### Available data
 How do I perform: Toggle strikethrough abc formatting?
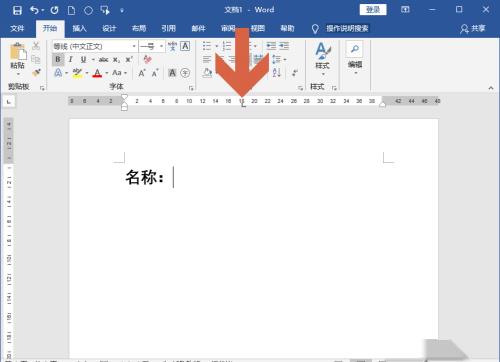tap(103, 60)
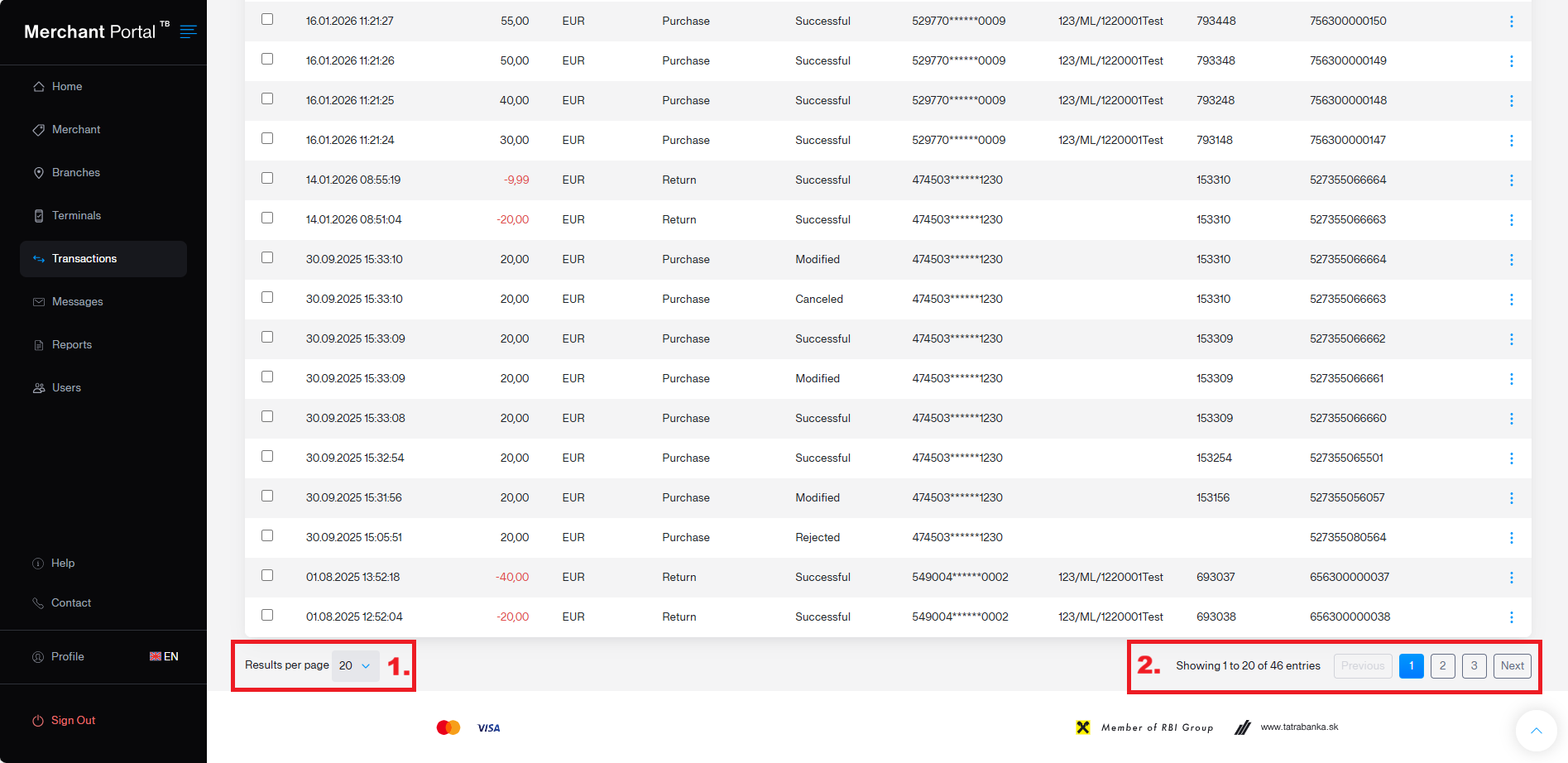This screenshot has width=1568, height=763.
Task: Go to page 2 of results
Action: pos(1442,665)
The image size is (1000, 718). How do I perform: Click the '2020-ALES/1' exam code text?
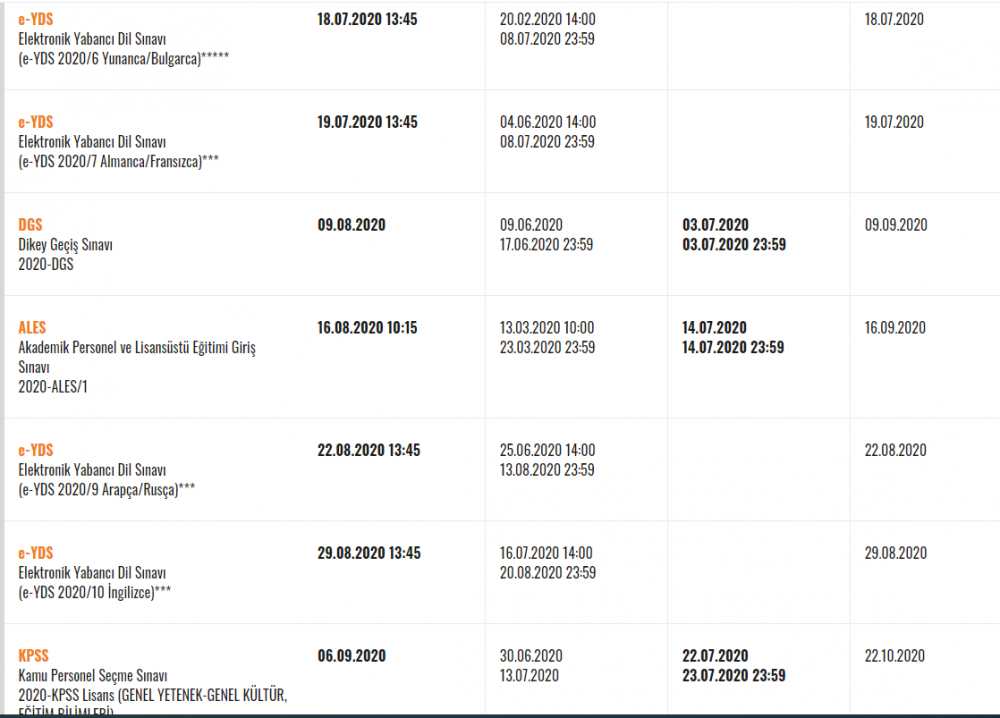pos(54,386)
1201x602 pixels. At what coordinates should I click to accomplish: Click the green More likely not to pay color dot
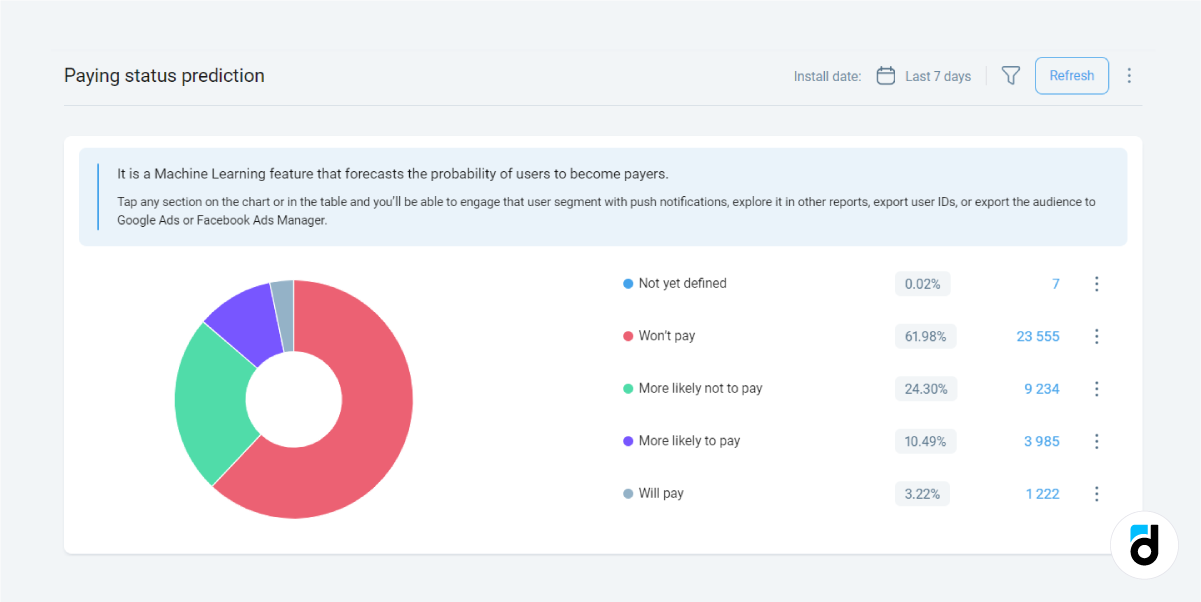click(x=626, y=388)
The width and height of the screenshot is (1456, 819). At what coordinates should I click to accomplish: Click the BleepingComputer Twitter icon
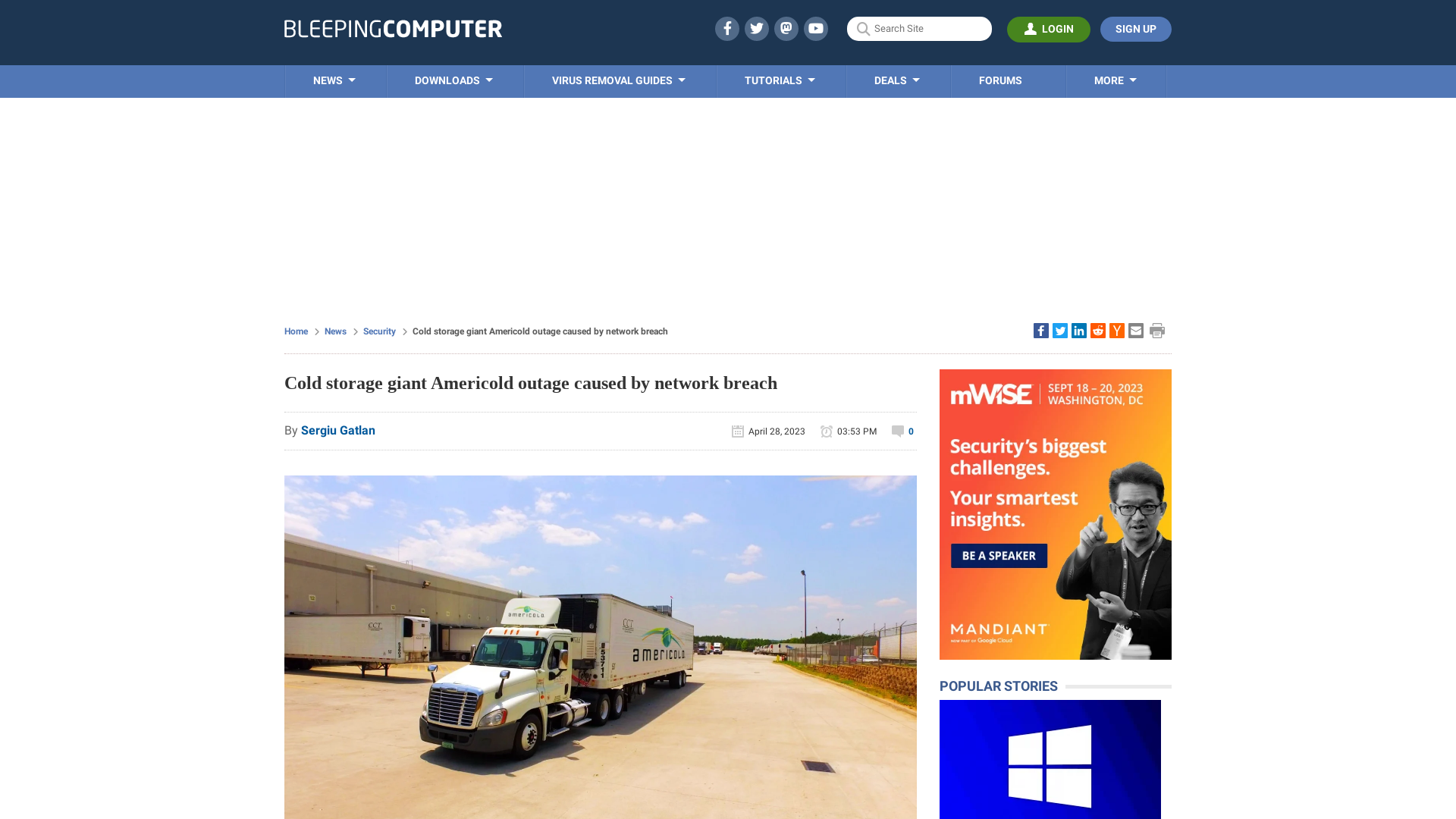[756, 28]
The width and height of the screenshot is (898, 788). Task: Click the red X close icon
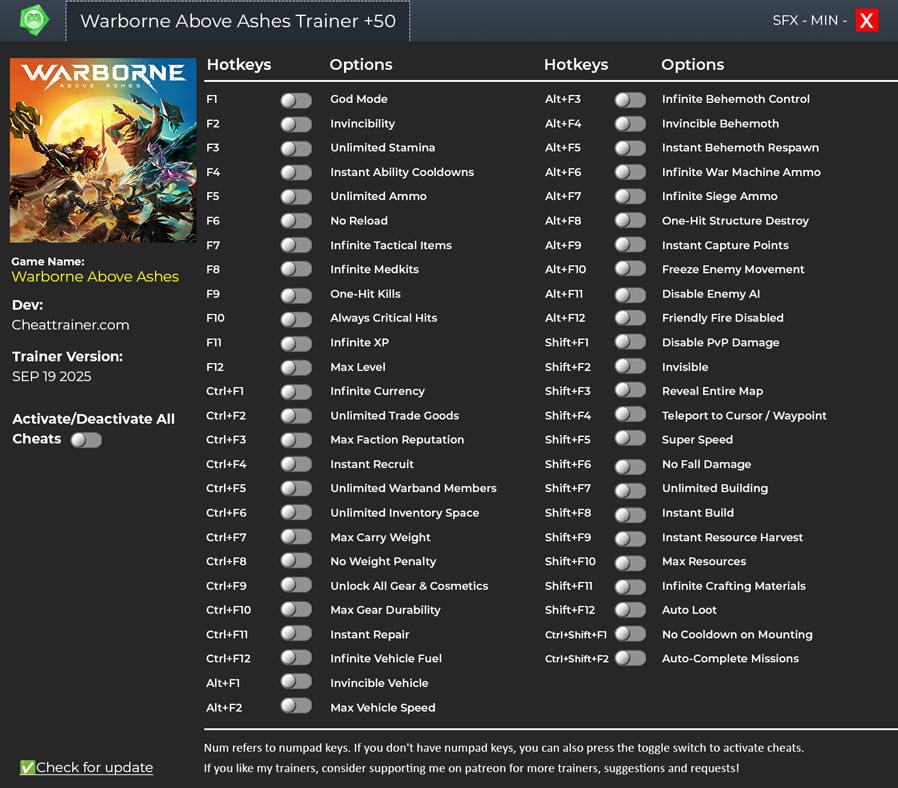coord(866,20)
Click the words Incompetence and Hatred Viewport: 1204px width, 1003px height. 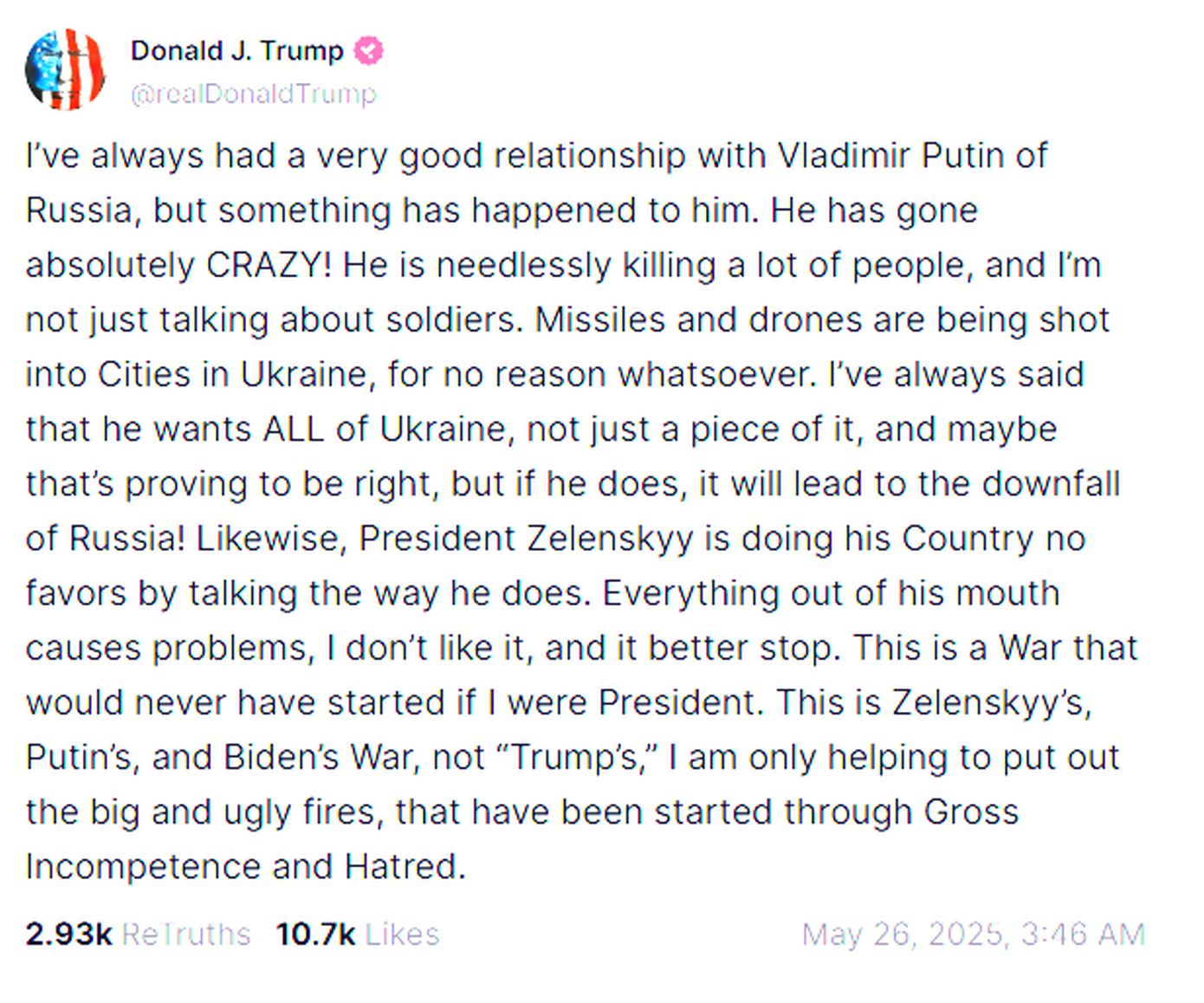[245, 867]
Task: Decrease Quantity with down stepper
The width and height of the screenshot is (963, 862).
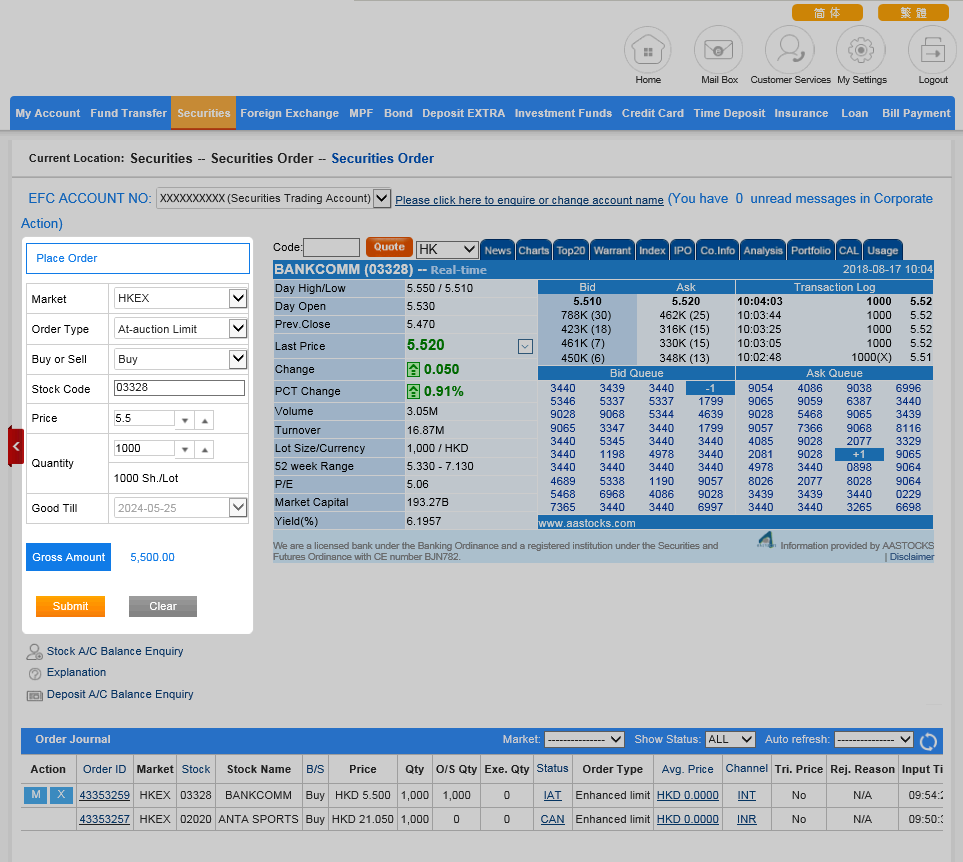Action: tap(184, 451)
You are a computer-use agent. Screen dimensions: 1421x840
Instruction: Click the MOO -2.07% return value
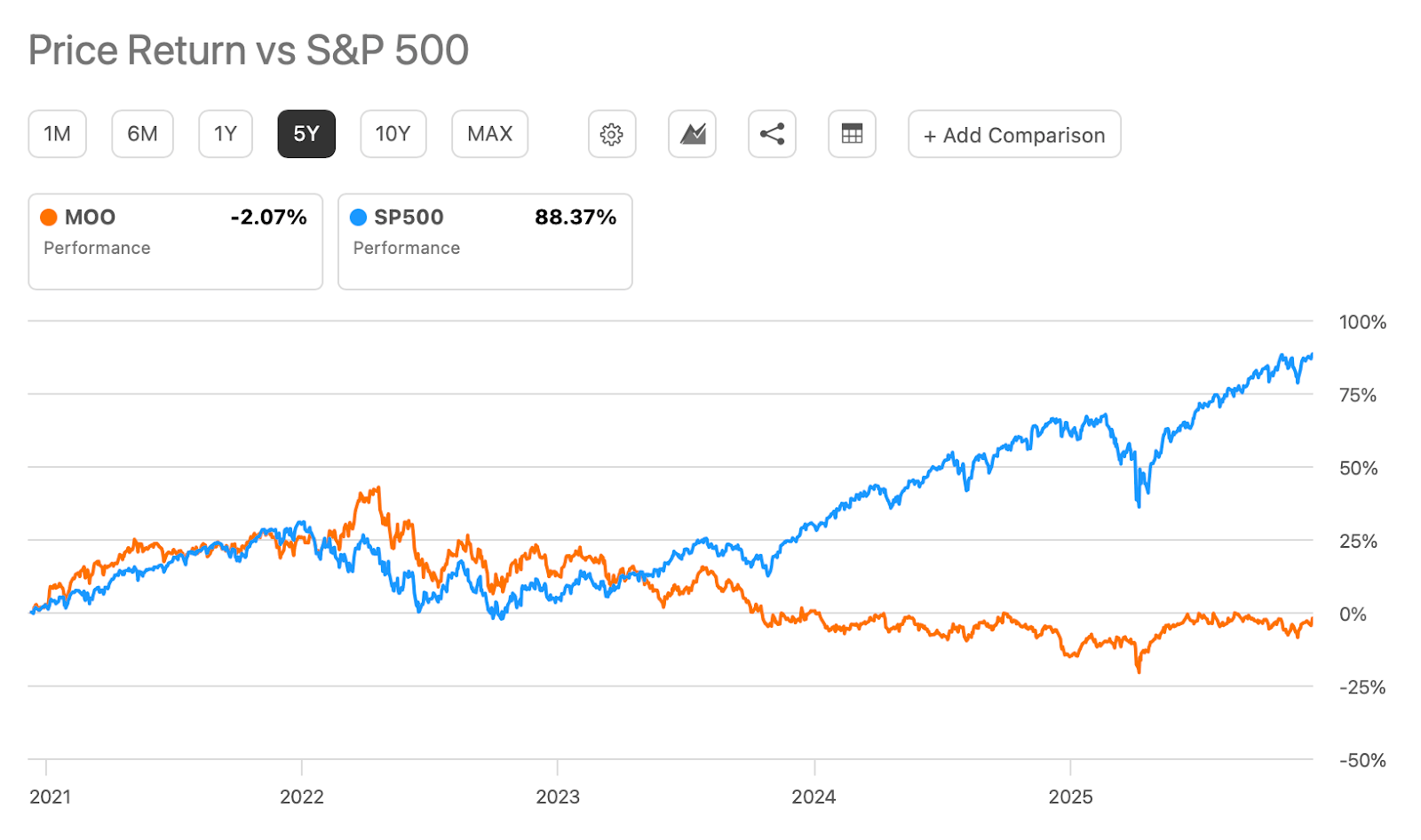point(268,218)
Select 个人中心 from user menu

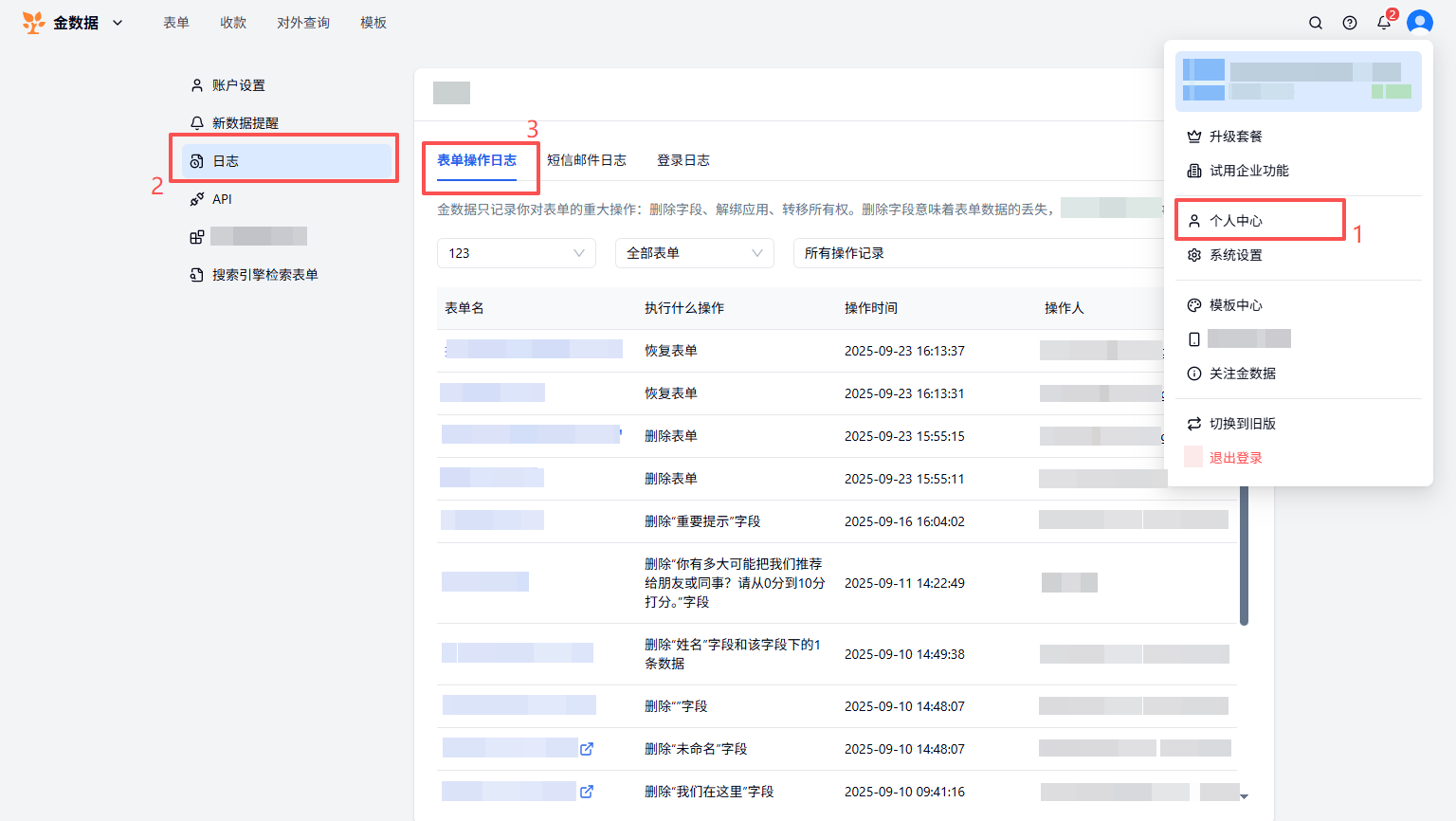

### What you will do
Leave every picture out and print exactly the lines from the one that contains "Task: Decrease Quantity with down stepper" through the last line of the material above.

### Answer to the exercise
Task: Decrease Quantity with down stepper
The width and height of the screenshot is (963, 862).
Action: tap(184, 451)
You are a computer-use agent. Screen dimensions: 1421x840
Instruction: Click the MOO -2.07% return value
point(268,218)
Select 个人中心 from user menu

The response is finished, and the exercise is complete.